Residents said artillery fire could be heard in parts of Khartoum and warplanes circled overhead on Tuesday, although an internationally monitored ceasefire appeared to bring some respite from heavy fighting in the Sudanese capital.
Nocturnal airstrikes were reported in at least one area after the ceasefire began late Monday, but residents reported relative calm.
The agency added that the truce was agreed upon in talks in Jeddah on Saturday, after five weeks of fierce battles between the army and the paramilitary Rapid Support Forces. It is being tracked by Saudi Arabia and the United States and is intended to allow the delivery of humanitarian relief.
Sudanese activists wrote to the UN envoy to Sudan welcoming the ceasefire agreement but complaining of massive human rights violations against civilians that they said occurred as the fighting raged and must be investigated.
Activists and aid workers said neighborhood committees that have been at the forefront of local relief efforts in the capital are preparing to receive supplies, although much of the aid that has arrived in Port Sudan on the Red Sea coast has yet to be distributed as agencies await security clearance.
The medical and humanitarian organization Doctors Without Borders, which runs projects in 10 states in Sudan, said there had been violence in parts of the country, including several towns in the western region of Darfur.
The ceasefire agreement raised hopes for an end to the war that has forced some 1.1 million people to flee their homes, including more than 250,000 to neighboring countries.
“Our only hope is that the truce works, so that we can go back to our normal lives, feel safe, and go back to work again,” said Atef Salah El-Din, 42, a resident of Khartoum.

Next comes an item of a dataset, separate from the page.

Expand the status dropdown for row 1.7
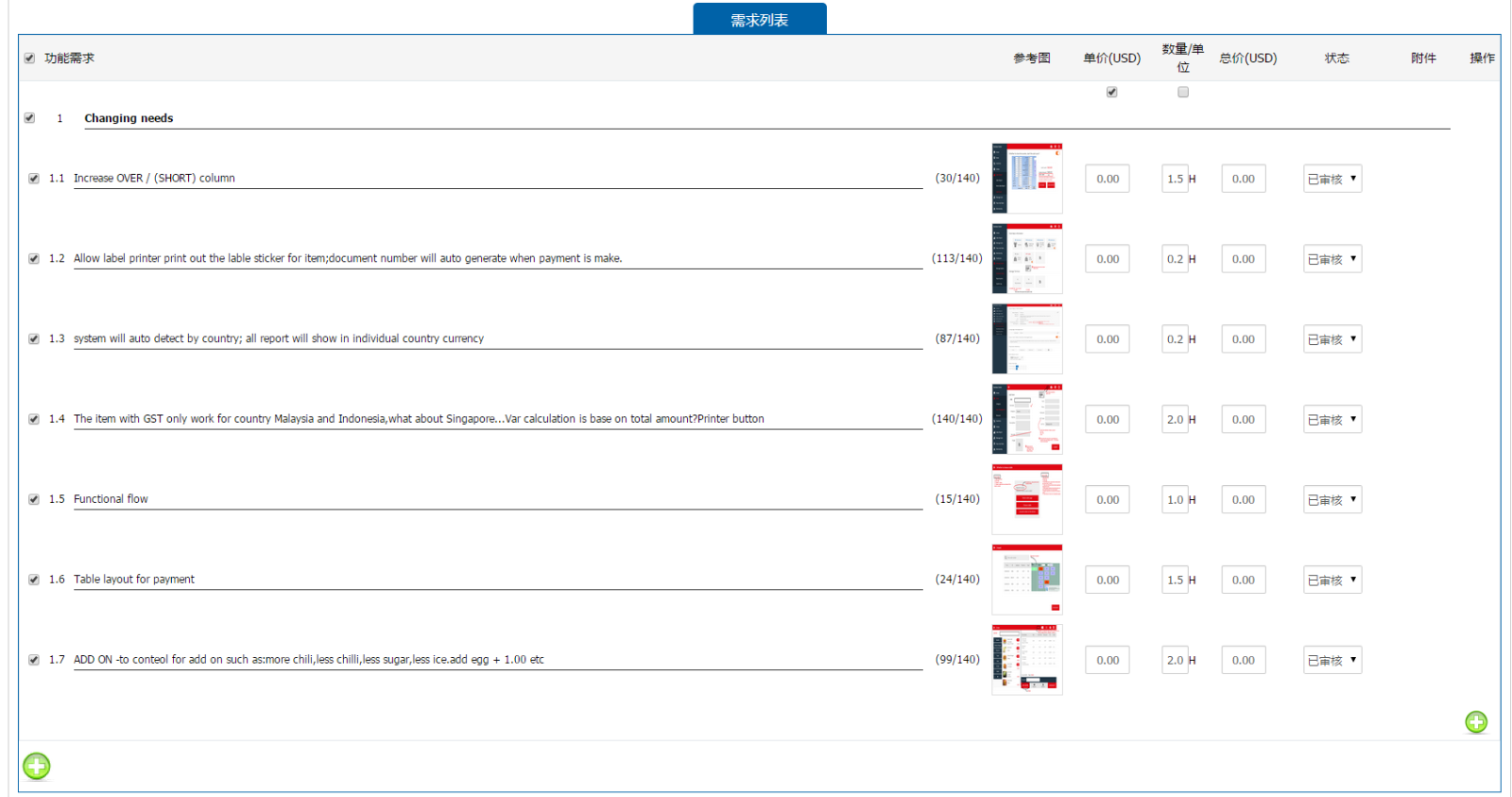 click(x=1332, y=660)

Although fighting continued during previous ceasefires, this was the first formal agreement to be agreed upon after negotiations.
The ceasefire agreement includes for the first time a monitoring mechanism that includes the army and the Rapid Support Forces, as well as representatives from Saudi Arabia and the United States, which brokered the agreement after talks in Jeddah.
US Secretary of State Anthony Blinken said the monitoring mechanism would be “far away”, without giving details.
Hold the truce violators accountable
“If the ceasefire is violated, we will know and hold the violators accountable through our sanctions and other tools at our disposal,” he said in a video message.
“The Jeddah talks had a narrow focus. Ending the violence and providing assistance to the Sudanese people. Finding a lasting solution to this conflict will require much more than that,” he added.
Shortly before the ceasefire took effect, the RSF released an audio message from its commander, Mohamed Hamdan Dagalo, better known as Hemedti, thanking Saudi Arabia and the United States but urging his men to victory.
“We will not back down until we end this coup,” he said.
The two sides accused each other of trying to seize power at the start of the conflict on April 15.
Sudanese activists have complained of indiscriminate shelling and airstrikes on residential areas, as well as the use of civilians as human shields, extrajudicial killings, torture and sexual violence.
Doctors Without Borders said that violence, looting, and administrative and logistical challenges have continuously hampered efforts to expand its activities since the fighting began on 15 April.
“We are witnessing a violation of humanitarian principles and humanitarian space shrinking on a scale I have rarely seen before,” said Jean-Nicolas Armstrong Dangelser, MSF’s emergency coordinator in Sudan.
The crisis is also putting pressure on Sudan’s neighbours. A senior Red Cross official said on Tuesday that Sudanese refugees were pouring into Chad so quickly that it would be impossible to move them all to safer places before the rainy season begins in late June, citing the risk of disaster.
Between 60,000 and 90,000 people have fled to neighboring Chad, the United Nations High Commissioner for Refugees said this week.